We use reformulate to construct the model formula. .x refers back to the vectors of variables names (each element of vars). If you run, for example, reformulate(paste(c("cyl", "disp"),collapse="*"), "mpg"), you can see what reformulate is doing.
library(purrr)
# Get all combinations of two variables
vars = combn(names(mtcars)[-grep("mpg", names(mtcars))], 2, simplify=FALSE)
Now we want to run regression models on all pairs of variables and store results in a list:
# No interaction
models = map(vars, ~ glm(reformulate(.x, "mpg"), data=mtcars))
# Interaction only (no main effects)
models = map(vars, ~ glm(reformulate(paste(.x, collapse=":"), "mpg"), data=mtcars))
# Interaction and main effects
models = map(vars, ~ glm(reformulate(paste(.x, collapse="*"), "mpg"), data=mtcars))
Name each list element with the formula for that model:
names(models) = map(models, ~ .x[["terms"]])
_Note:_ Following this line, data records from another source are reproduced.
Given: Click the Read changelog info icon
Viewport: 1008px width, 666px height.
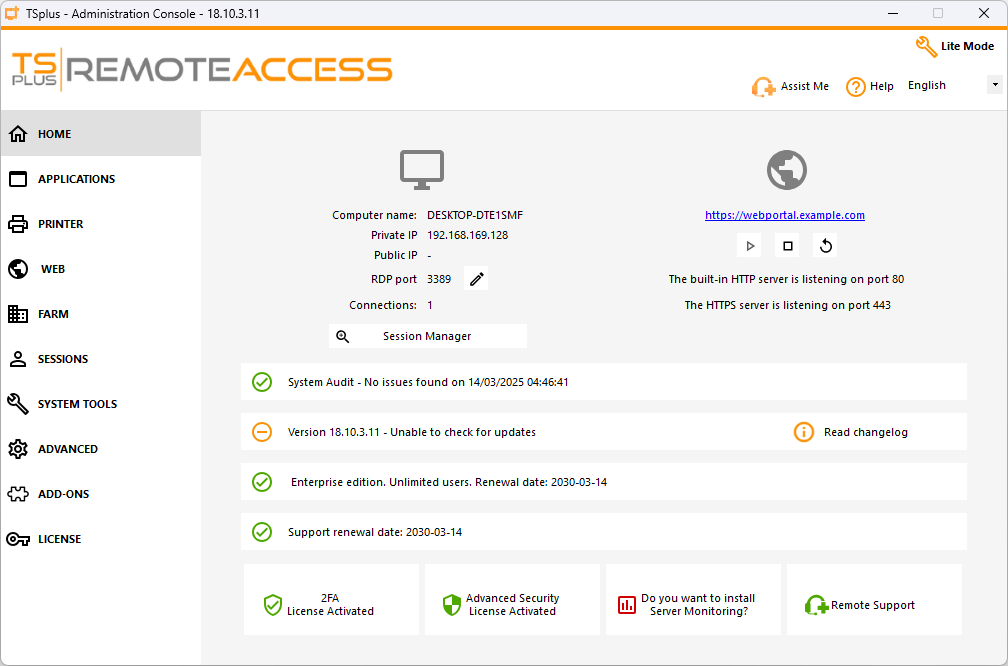Looking at the screenshot, I should tap(804, 432).
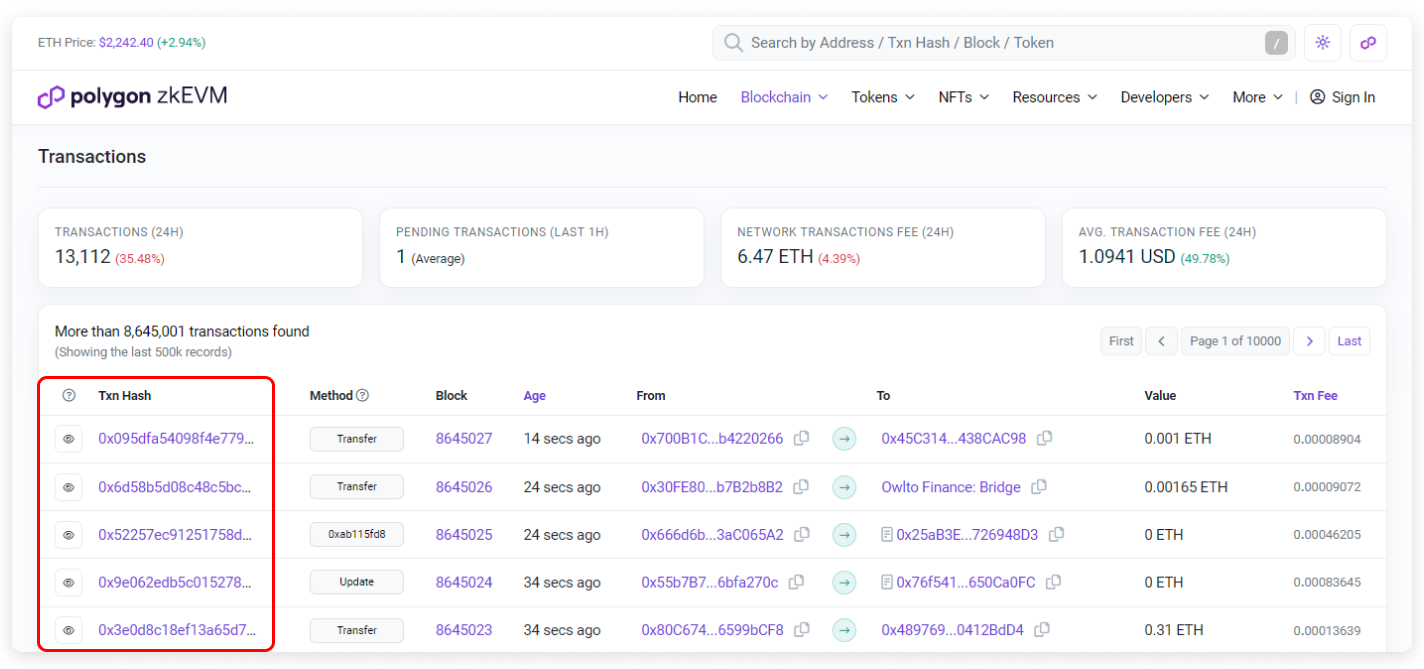Open the Tokens dropdown menu
This screenshot has width=1424, height=669.
coord(883,97)
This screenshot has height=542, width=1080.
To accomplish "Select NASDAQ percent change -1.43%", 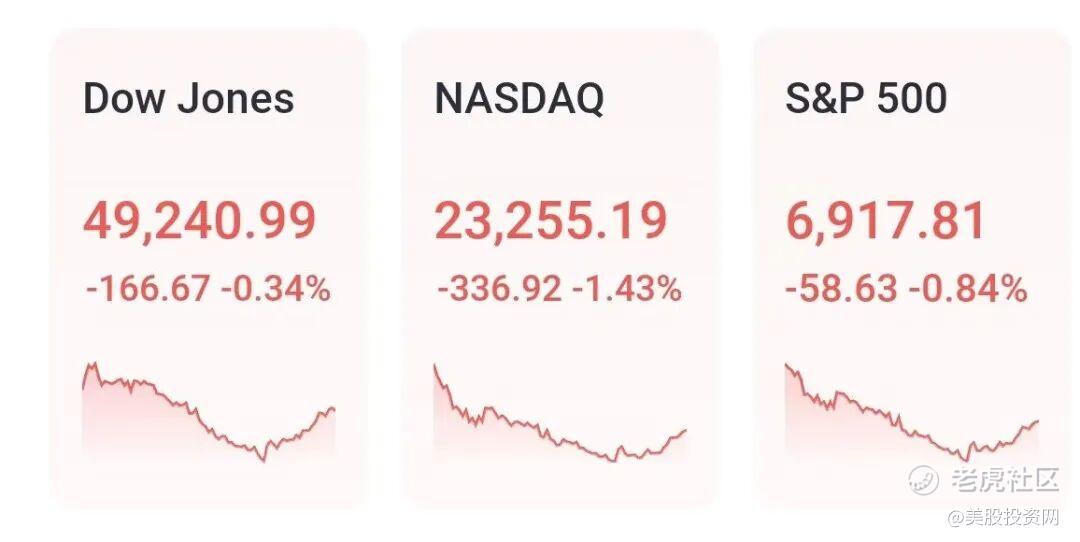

To create the model formulas using paste instead of reformulate you could do (change + to : or *, depending on what combination of interactions and main effects you want to include):
models = map(vars, ~ glm(paste("mpg ~", paste(.x, collapse=" + ")), data=mtcars))
To see how paste is being used here, you can run:
paste("mpg ~", paste(c("cyl", "disp"), collapse=" * "))
Here's what the first two models look like when the models include both main effects and the interaction:
models[1:2]
$`mpg ~ cyl * disp`
Call: glm(formula = reformulate(paste(.x, collapse = "*"), "mpg"),
data = mtcars)
Coefficients:
(Intercept) cyl disp cyl:disp
49.03721 -3.40524 -0.14553 0.01585
Degrees of Freedom: 31 Total (i.e. Null); 28 Residual
Null Deviance: 1126
Residual Deviance: 198.1 AIC: 159.1
$`mpg ~ cyl * hp`
Call: glm(formula = reformulate(paste(.x, collapse = "*"), "mpg"),
data = mtcars)
Coefficients:
(Intercept) cyl hp cyl:hp
50.75121 -4.11914 -0.17068 0.01974
Degrees of Freedom: 31 Total (i.e. Null); 28 Residual
Null Deviance: 1126
Residual Deviance: 247.6 AIC: 166.3
To assess model output, you can use functions from the broom package. The code below returns data frames with, respectively, the coefficients and performance statistics for each model.
library(broom)
model_coefs = map_df(models, tidy, .id="Model")
model_performance = map_df(models, glance, .id="Model")
Here are what the results look like for models with both main effects and the interaction:
head(model_coefs, 8)
Model term estimate std.error statistic p.value
1 mpg ~ cyl * disp (Intercept) 49.03721186 5.004636297 9.798357 1.506091e-10
2 mpg ~ cyl * disp cyl -3.40524372 0.840189015 -4.052950 3.645320e-04
3 mpg ~ cyl * disp disp -0.14552575 0.040002465 -3.637919 1.099280e-03
4 mpg ~ cyl * disp cyl:disp 0.01585388 0.004947824 3.204212 3.369023e-03
5 mpg ~ cyl * hp (Intercept) 50.75120716 6.511685614 7.793866 1.724224e-08
6 mpg ~ cyl * hp cyl -4.11913952 0.988229081 -4.168203 2.672495e-04
7 mpg ~ cyl * hp hp -0.17068010 0.069101555 -2.469989 1.987035e-02
8 mpg ~ cyl * hp cyl:hp 0.01973741 0.008810871 2.240120 3.320219e-02
You can use fit <- glm(as.formula(paste0("re78 ~ ", var1)), data=newData) as #akrun suggest. Further, you likely do not want to call your object glm.fit as there is a function with the same.
Caveat: I do not why you have the double loop and the :. Do you not want a regression with a single covaraite? I have no idea what you are trying to achieve otherwise.